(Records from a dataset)
★ ★ ★

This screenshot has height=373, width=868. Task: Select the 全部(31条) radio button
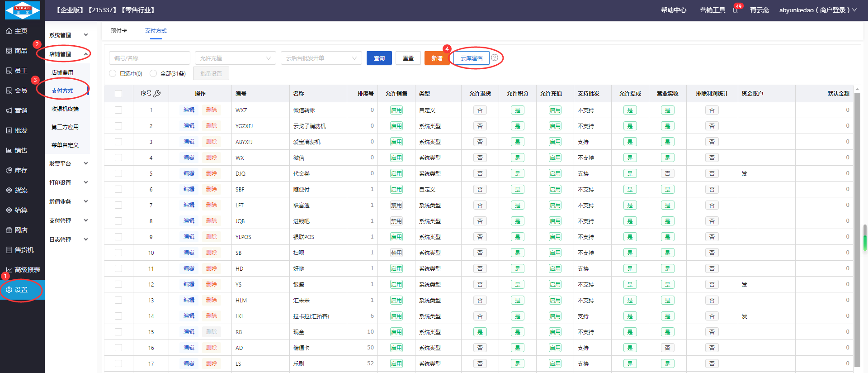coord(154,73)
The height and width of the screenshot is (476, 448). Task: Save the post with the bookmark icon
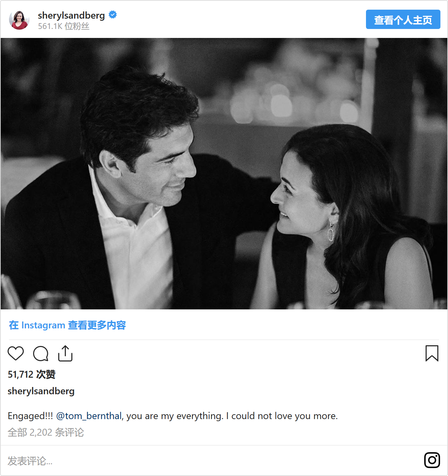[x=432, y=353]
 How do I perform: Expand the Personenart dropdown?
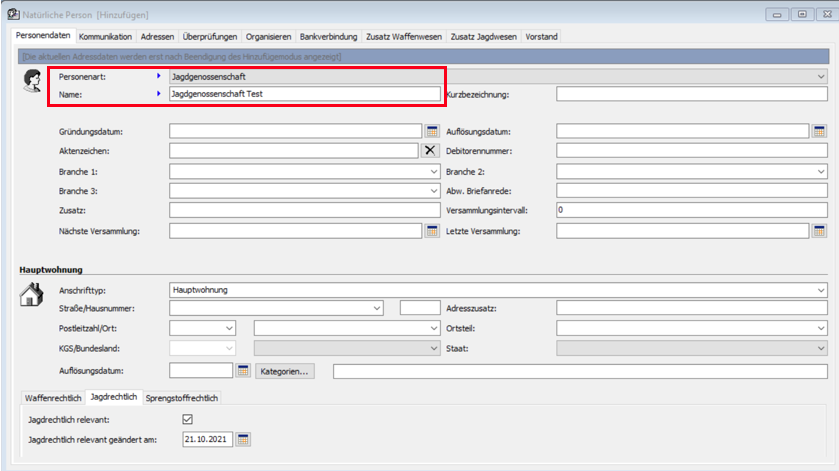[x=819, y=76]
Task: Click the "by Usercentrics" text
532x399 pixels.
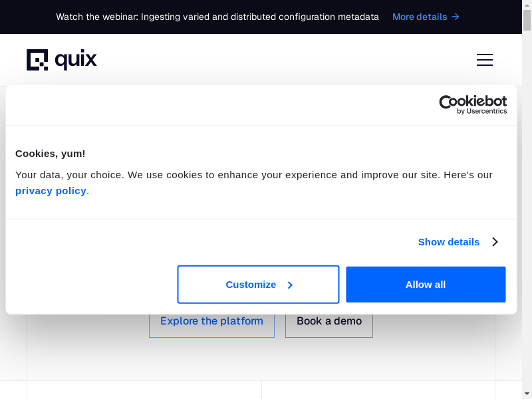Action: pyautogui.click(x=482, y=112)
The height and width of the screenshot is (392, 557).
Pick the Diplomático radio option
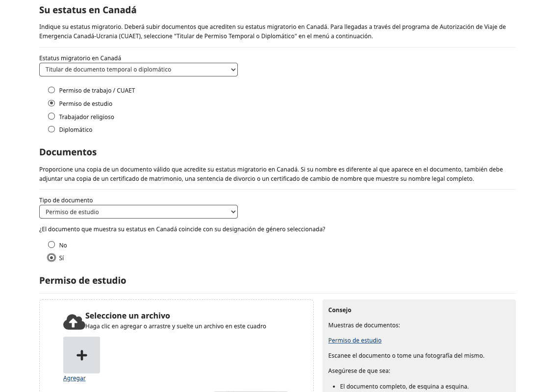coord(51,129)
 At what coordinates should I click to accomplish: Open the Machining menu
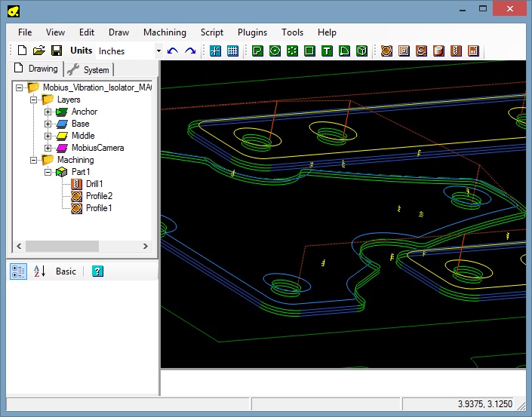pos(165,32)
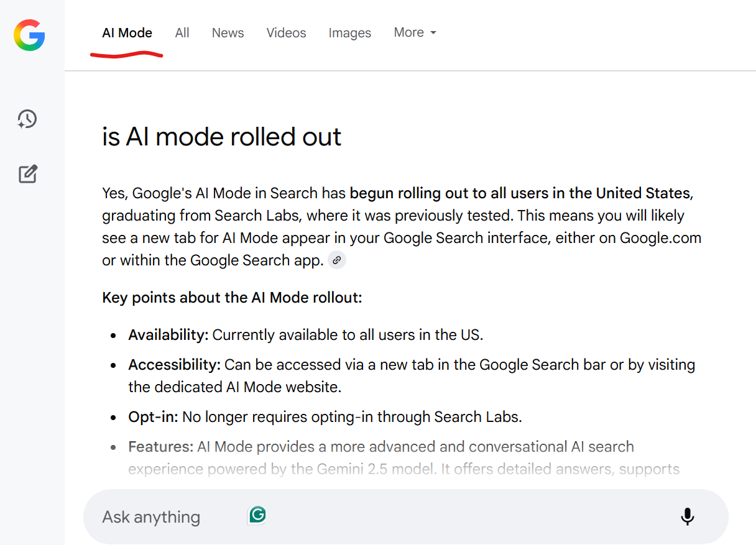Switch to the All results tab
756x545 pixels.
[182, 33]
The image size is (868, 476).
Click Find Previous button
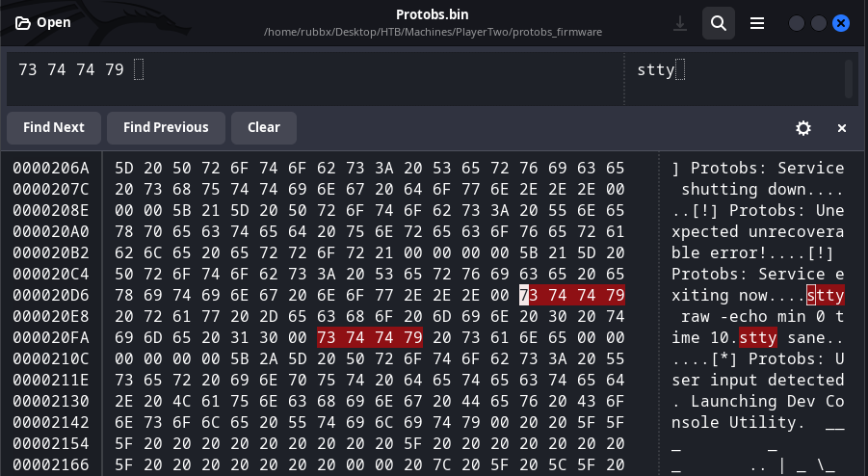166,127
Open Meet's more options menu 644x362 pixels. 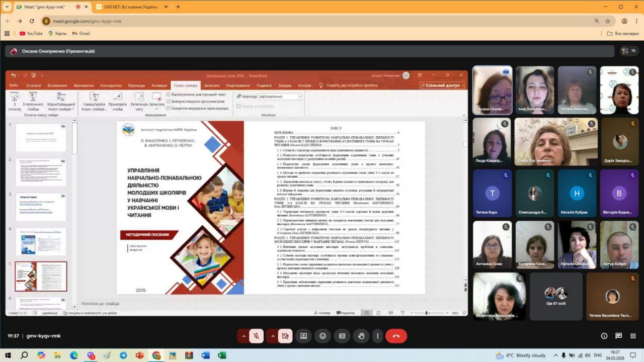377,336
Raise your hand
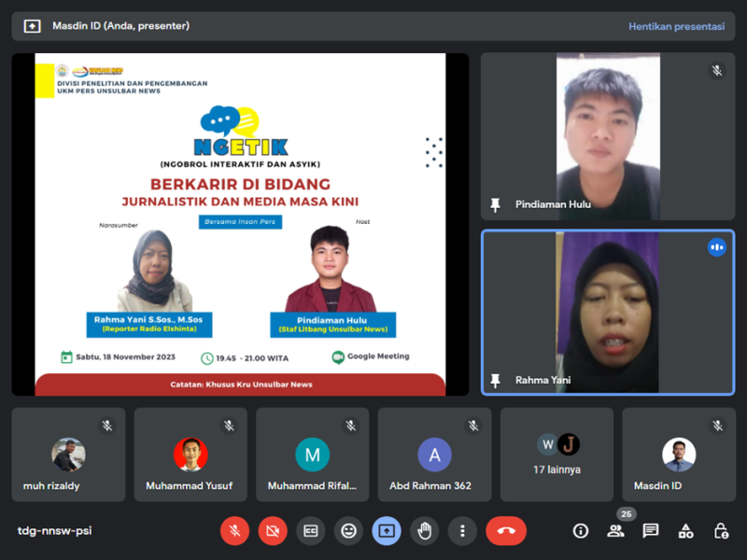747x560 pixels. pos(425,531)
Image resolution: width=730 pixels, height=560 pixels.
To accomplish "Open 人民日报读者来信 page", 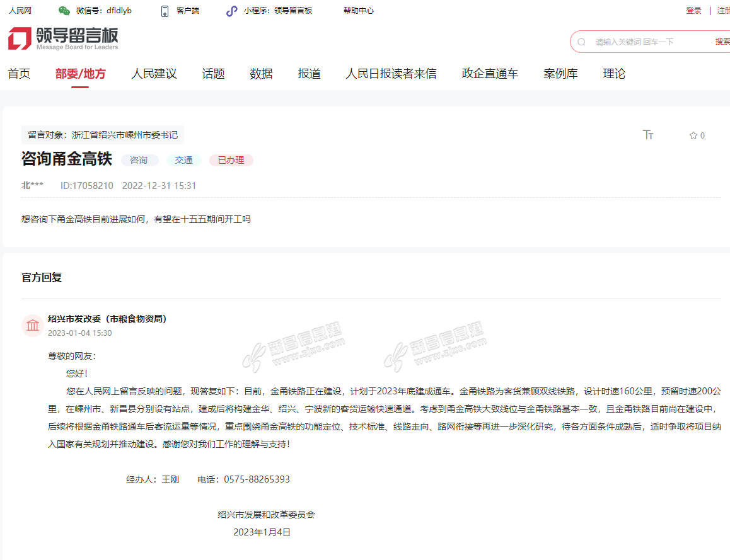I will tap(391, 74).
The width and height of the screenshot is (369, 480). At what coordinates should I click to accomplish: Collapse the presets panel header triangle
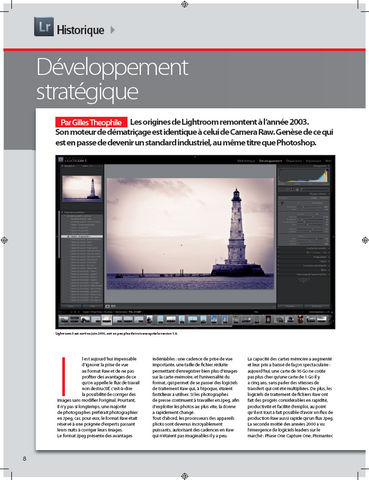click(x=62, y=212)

★ ★ ★

Copy exactly the lines from the one containing "The width and" to the end of the records, both included, and leave the pictures out.

The width and height of the screenshot is (369, 480). At what coordinates should I click to accomplish: Collapse the presets panel header triangle
click(x=62, y=212)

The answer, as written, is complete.